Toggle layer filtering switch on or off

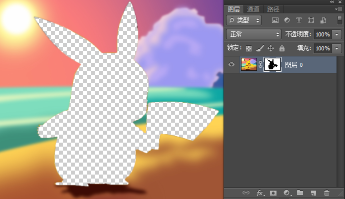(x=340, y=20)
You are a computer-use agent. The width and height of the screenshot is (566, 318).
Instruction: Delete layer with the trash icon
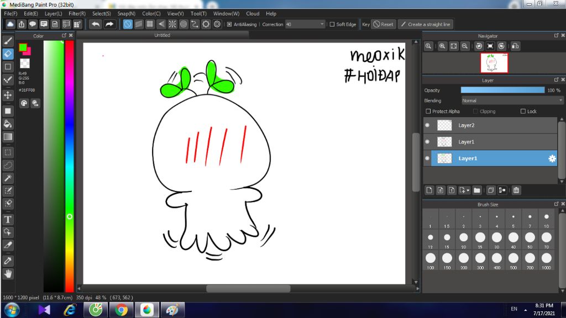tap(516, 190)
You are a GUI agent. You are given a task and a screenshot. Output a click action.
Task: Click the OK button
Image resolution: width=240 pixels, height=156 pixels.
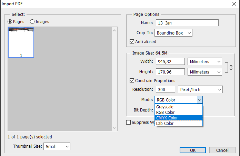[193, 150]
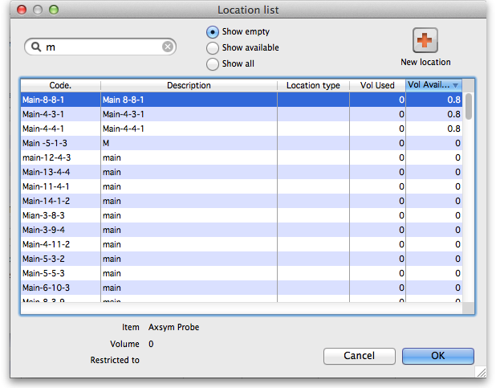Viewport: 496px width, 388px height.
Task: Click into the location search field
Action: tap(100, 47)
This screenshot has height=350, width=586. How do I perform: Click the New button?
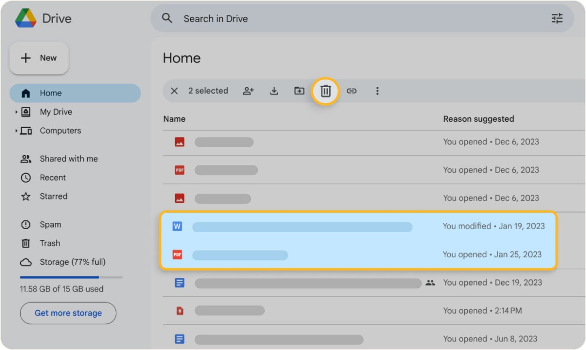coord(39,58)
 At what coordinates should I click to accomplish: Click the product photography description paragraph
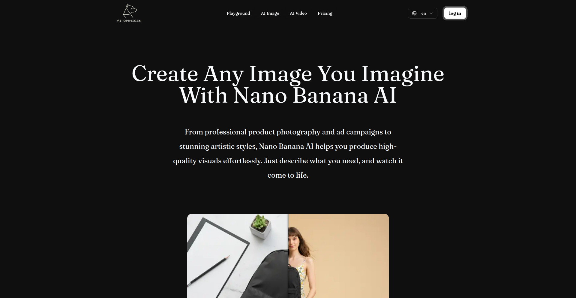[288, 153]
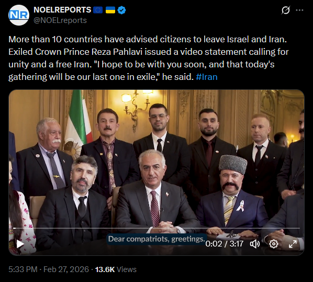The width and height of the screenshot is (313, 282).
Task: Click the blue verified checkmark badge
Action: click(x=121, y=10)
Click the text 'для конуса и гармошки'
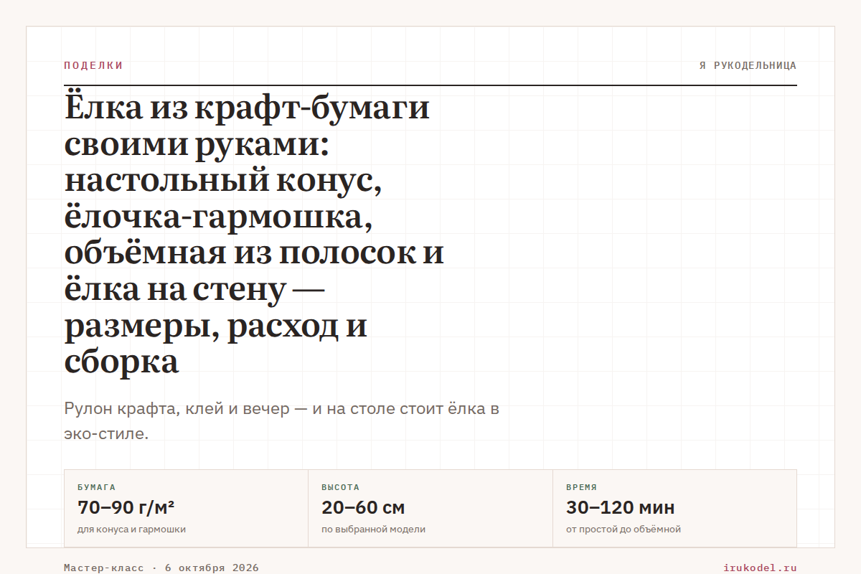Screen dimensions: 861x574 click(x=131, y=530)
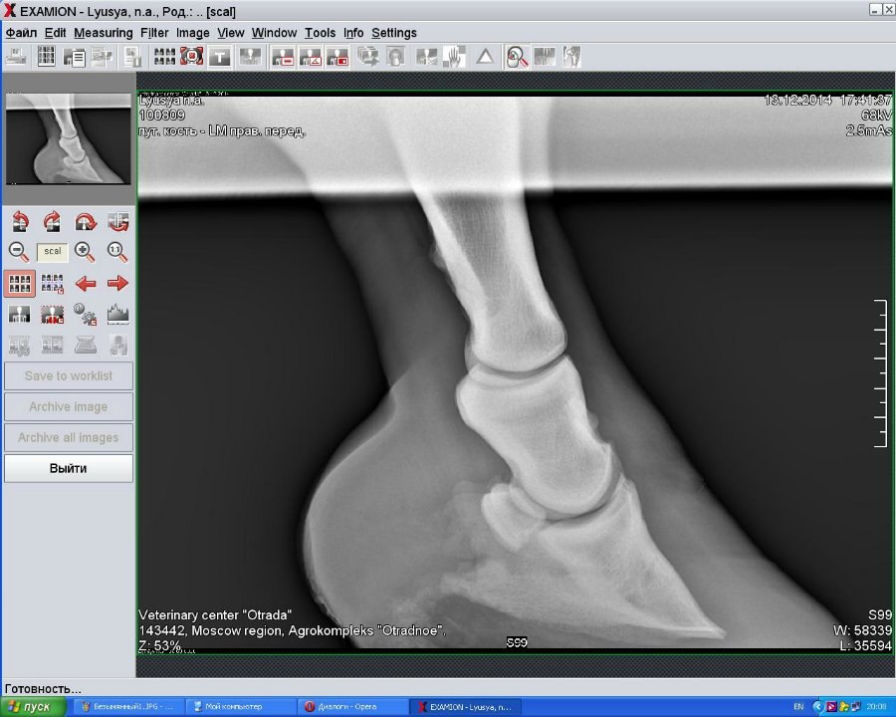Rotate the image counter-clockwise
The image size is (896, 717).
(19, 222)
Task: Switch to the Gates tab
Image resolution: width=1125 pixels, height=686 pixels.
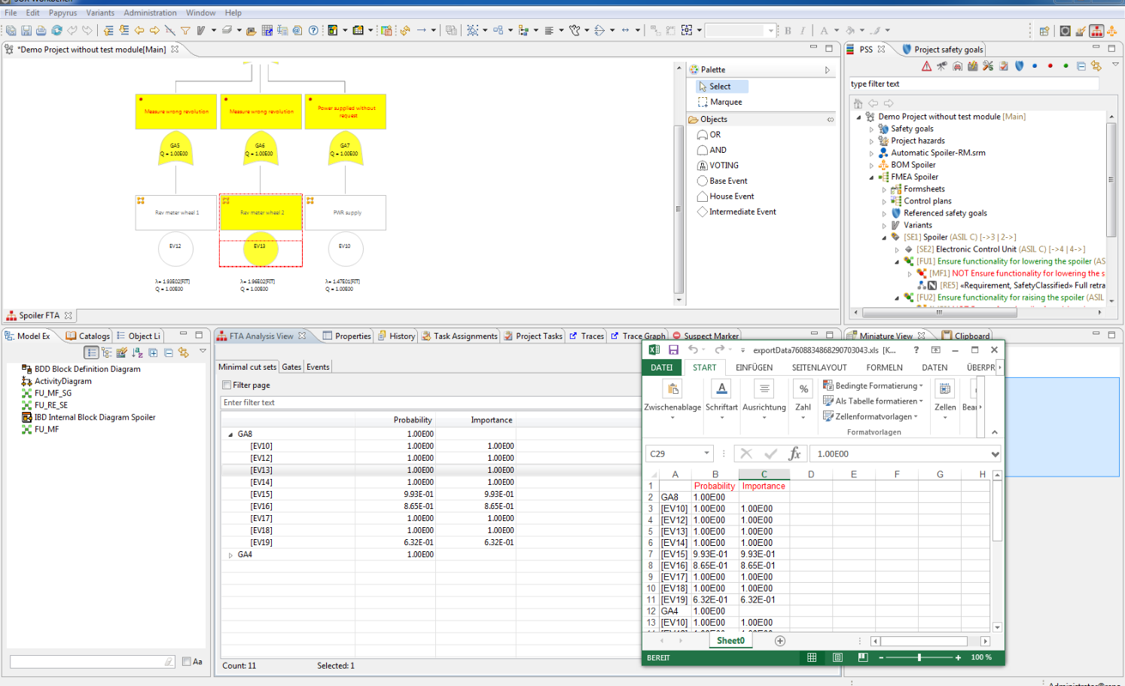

---

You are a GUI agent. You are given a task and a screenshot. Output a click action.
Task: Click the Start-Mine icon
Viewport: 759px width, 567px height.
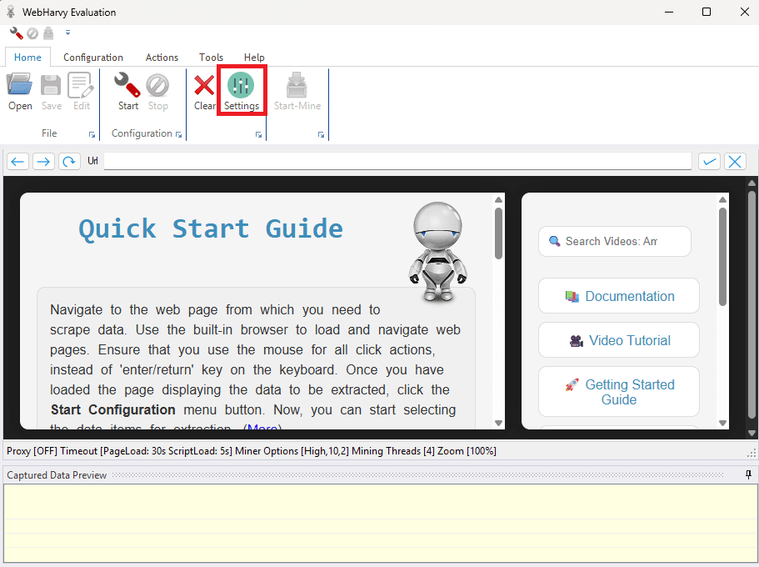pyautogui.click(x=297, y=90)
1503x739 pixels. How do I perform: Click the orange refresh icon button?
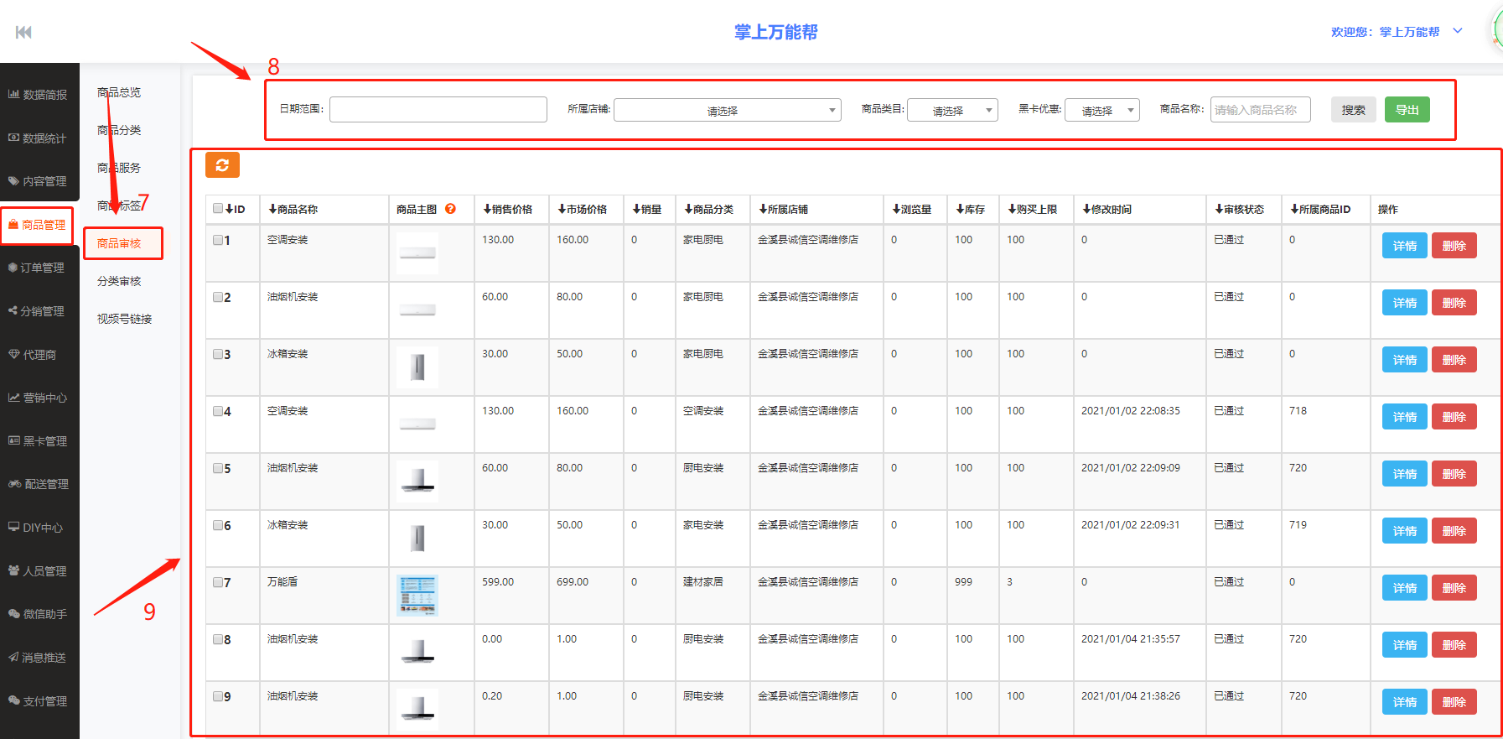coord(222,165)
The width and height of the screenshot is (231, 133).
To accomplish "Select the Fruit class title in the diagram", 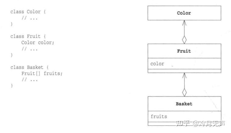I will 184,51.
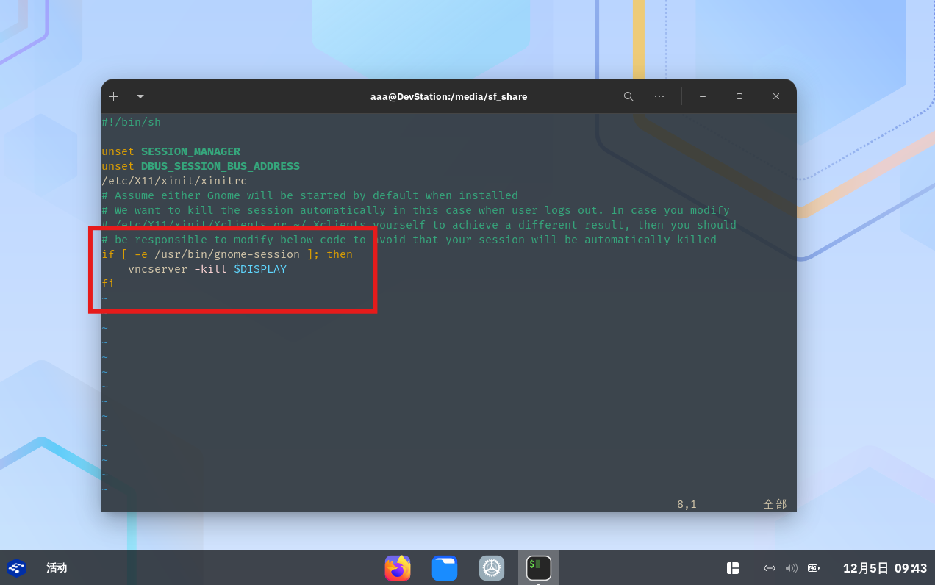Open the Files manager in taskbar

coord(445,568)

▶ _ABOUT THIS EXERCISE_
Reproduce the listing above from the line that holds "You are a computer-use" through the line that holds "Task: Switch to the Gates tab", both included, with the pictures left out.

▶ _EXERCISE RESPONSE_
You are a computer-use agent. The width and height of the screenshot is (566, 318).
Instruction: Delete layer with the trash icon
tap(516, 190)
You are a GUI agent. You are given a task and a screenshot. Output a click action.
Task: Click the OK button
Image resolution: width=240 pixels, height=156 pixels.
[193, 150]
Viewport: 496px width, 388px height.
Task: Click into the location search field
Action: tap(100, 47)
This screenshot has height=350, width=586. How do I perform: Click the New button?
coord(39,58)
 At what coordinates should I click to accomplish: Click the product photography description paragraph
[288, 153]
The width and height of the screenshot is (313, 282).
Task: Click the blue verified checkmark badge
Action: click(x=121, y=10)
Click the text 'для конуса и гармошки'
Screen dimensions: 861x574 click(x=131, y=530)
Rotate the image counter-clockwise
The image size is (896, 717).
(19, 222)
Task: Switch to the Gates tab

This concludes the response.